● **YOUR TASK**:
Please repeat word for word the line containing "The height and width of the screenshot is (697, 703)." and every following line up to and including the last one below, pictures excluded.

══════════

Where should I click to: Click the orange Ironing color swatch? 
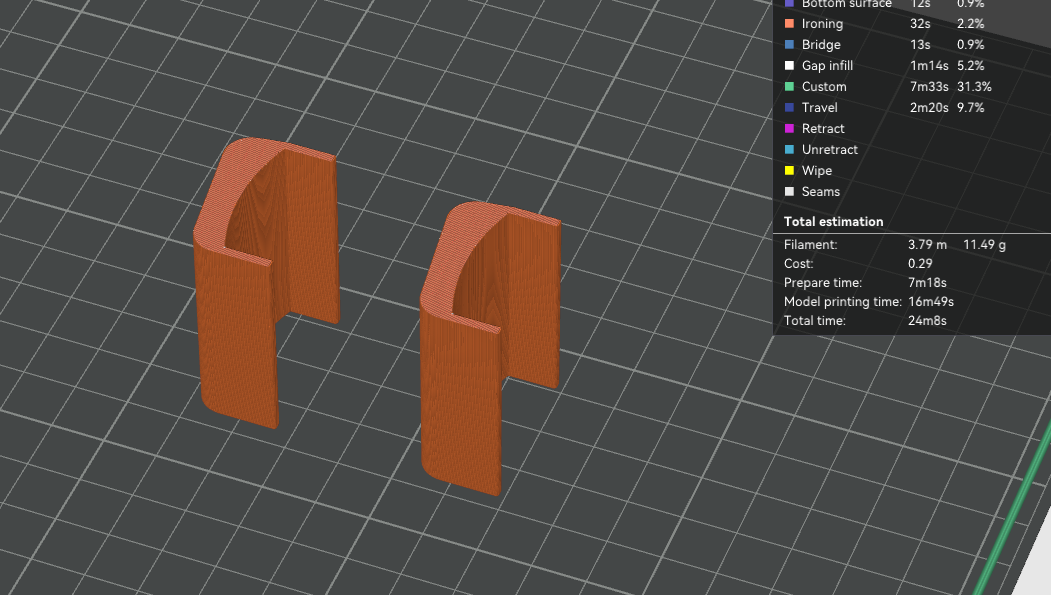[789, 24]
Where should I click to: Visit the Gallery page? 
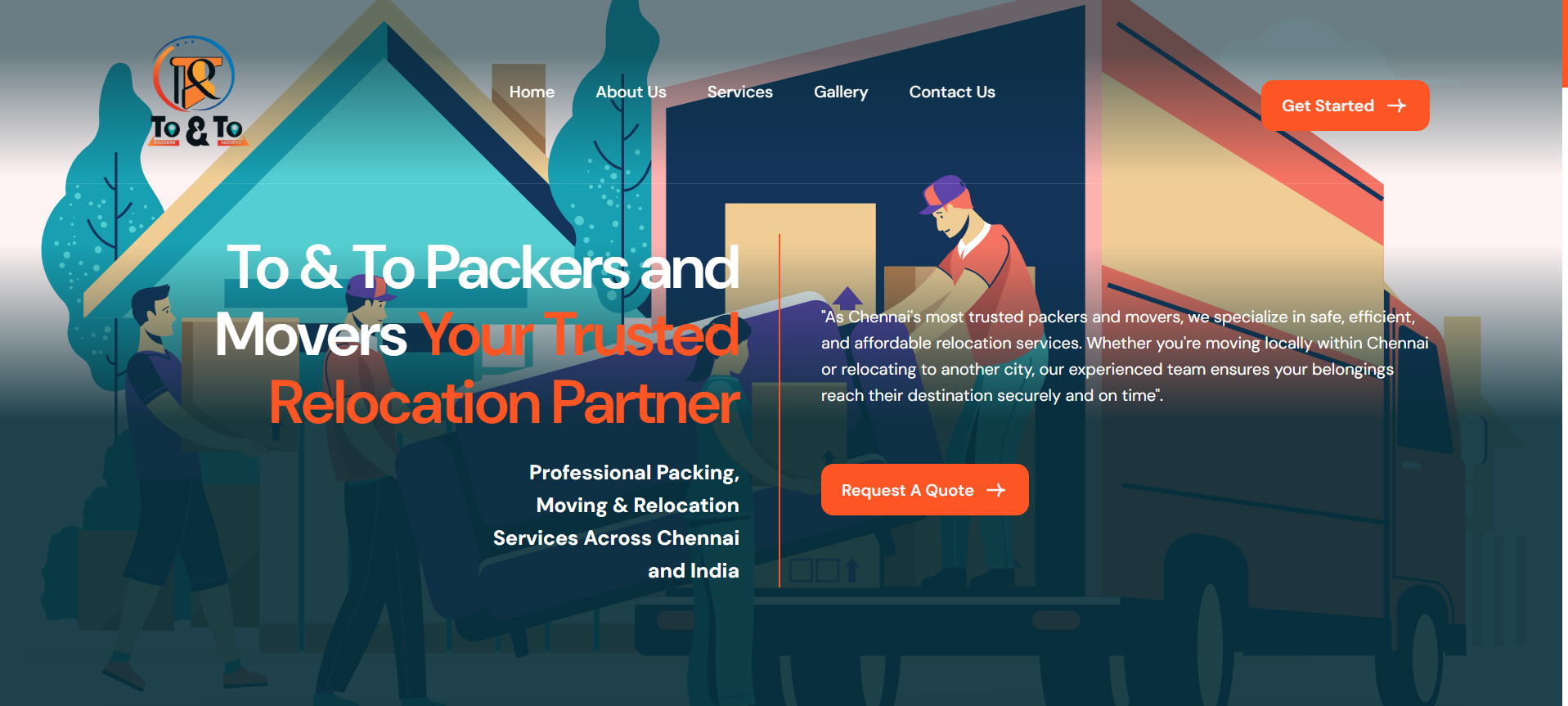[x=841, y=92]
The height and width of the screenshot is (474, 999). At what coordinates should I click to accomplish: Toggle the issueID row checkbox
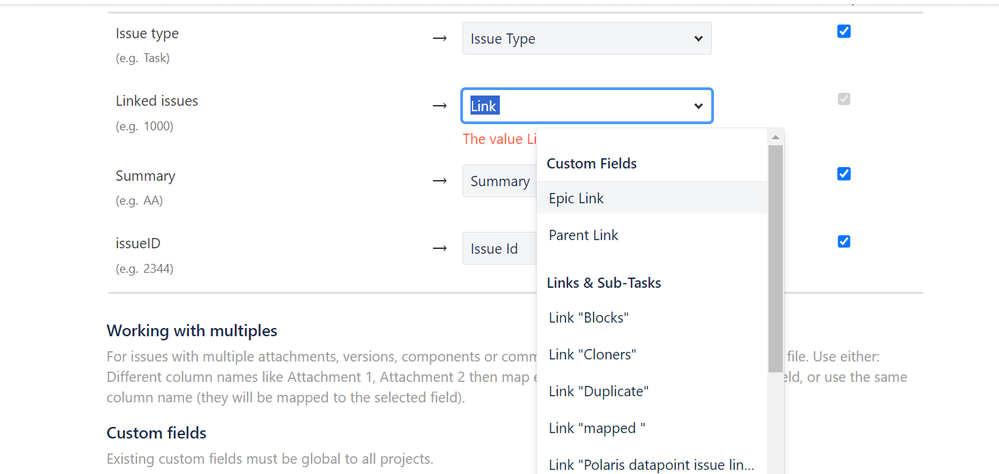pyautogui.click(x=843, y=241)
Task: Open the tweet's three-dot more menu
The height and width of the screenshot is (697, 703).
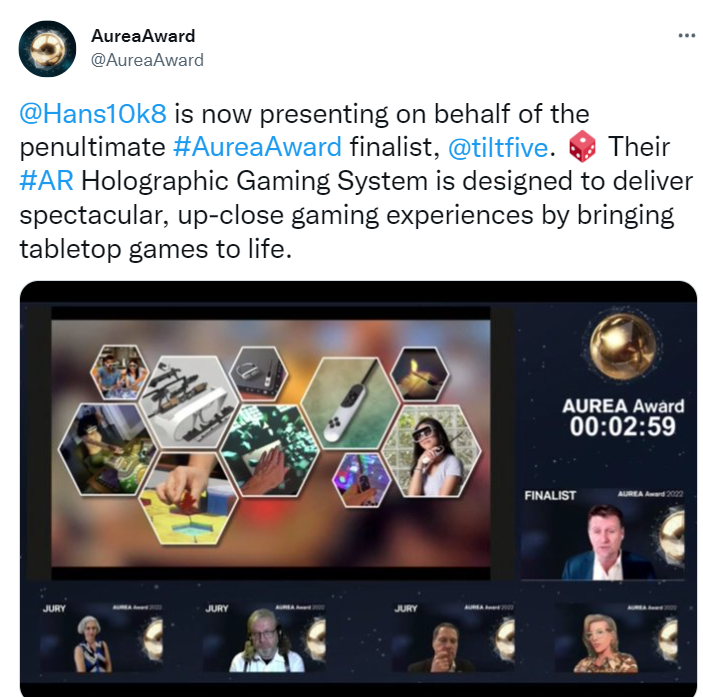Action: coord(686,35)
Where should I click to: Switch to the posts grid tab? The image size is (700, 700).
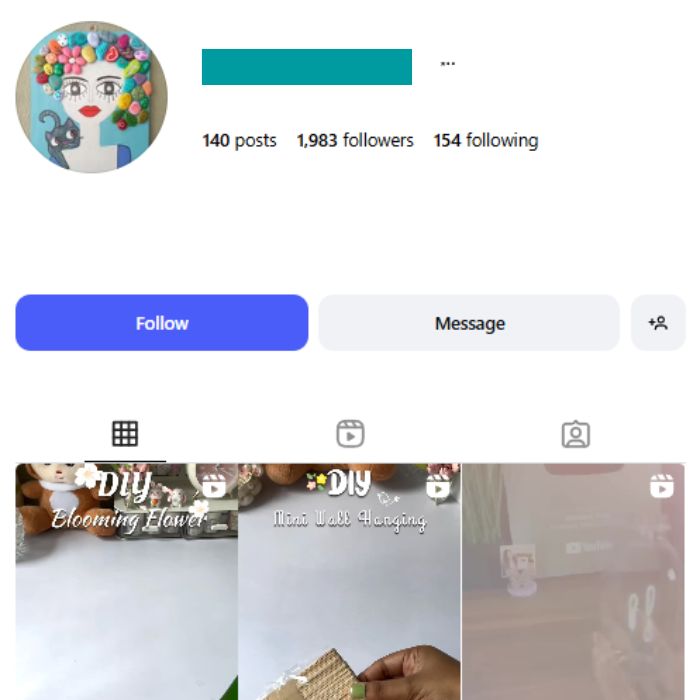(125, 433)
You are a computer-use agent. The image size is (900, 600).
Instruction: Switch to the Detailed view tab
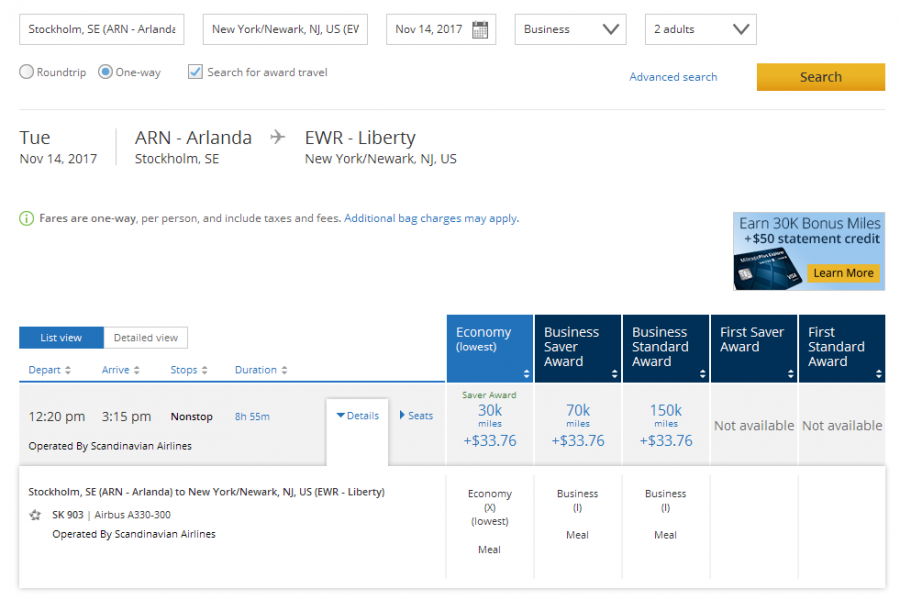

══════════

● **SOLUTION**:
The height and width of the screenshot is (697, 703).
Action: coord(686,35)
Where should I click to: Switch to the posts grid tab? The image size is (700, 700).
(125, 433)
You are a computer-use agent. The image size is (900, 600).
Instruction: Switch to the Detailed view tab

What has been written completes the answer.